The story of Li Tongzhong is fascinating in how it deals with critiquing the Great Leap Forward. It is critical, yet tactful in still maintaining a positive look back at the theory behind the Great Leap. I think when Li Tongzhong hit rock bottom and went to the grain silo to ask for 50,000 pounds of grain, the magnitude of the farmers’ plight was really felt. He described the farmers as immensely loyal communist workers, who truly believed in reform. They worked from sun up to sun down, freely providing the country with grain. They were described as pouring everything into the land reform, and tirelessly giving like a “mother spoiling her daughter.” But even after that, Tongzhong describes the state not as a draconian force purposely starving the workers, but blamed the mechanism that unfortunately over speculated grain production due to benevolent ambitions. Those in charge meant well, but the rhetoric eventually left the villagers without any food.

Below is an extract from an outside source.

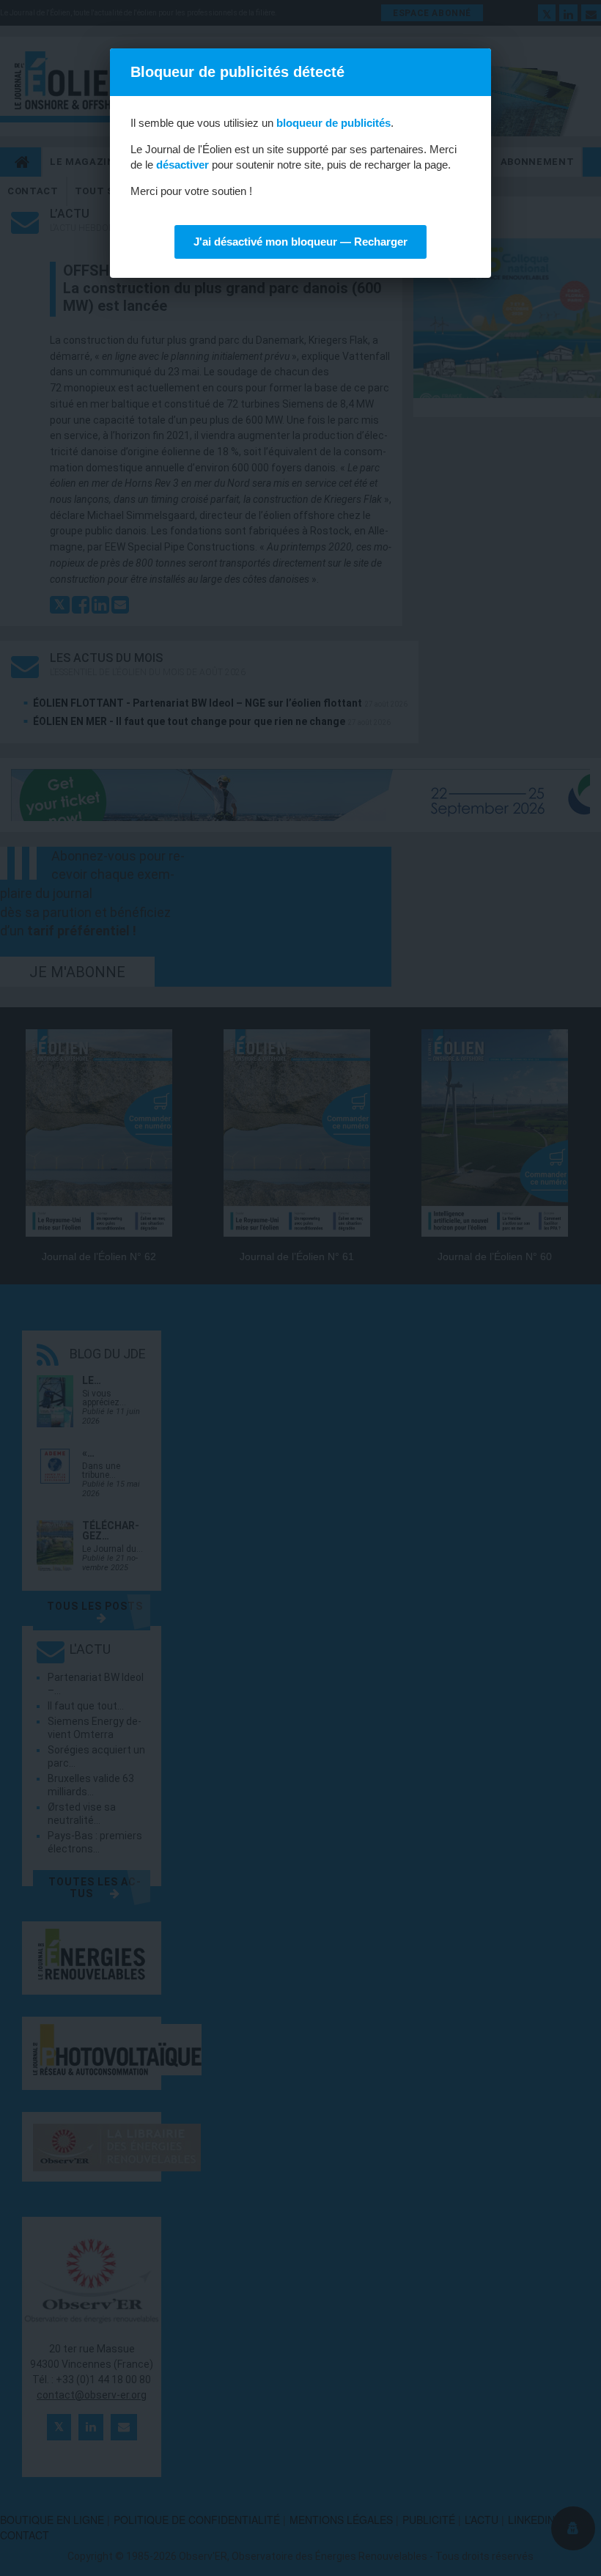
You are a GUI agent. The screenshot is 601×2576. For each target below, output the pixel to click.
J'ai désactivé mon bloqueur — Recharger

I think by 1979 when the story was published, the author meant to shed light on how the Great Leap Forward did in fact destroy the farming populations via starvation, yet he was tactful in not explicitly blaming the communist government. He blames the individuals who wanted so desperately to reach communism that they promised too much, and as a result those in the villages suffered. The author revealed how terrible it was for the farmers, yet still showed glimpses of hope and idealism. He was certainly critical of how the Leap played out, but remained loyal to the ideology behind the movement.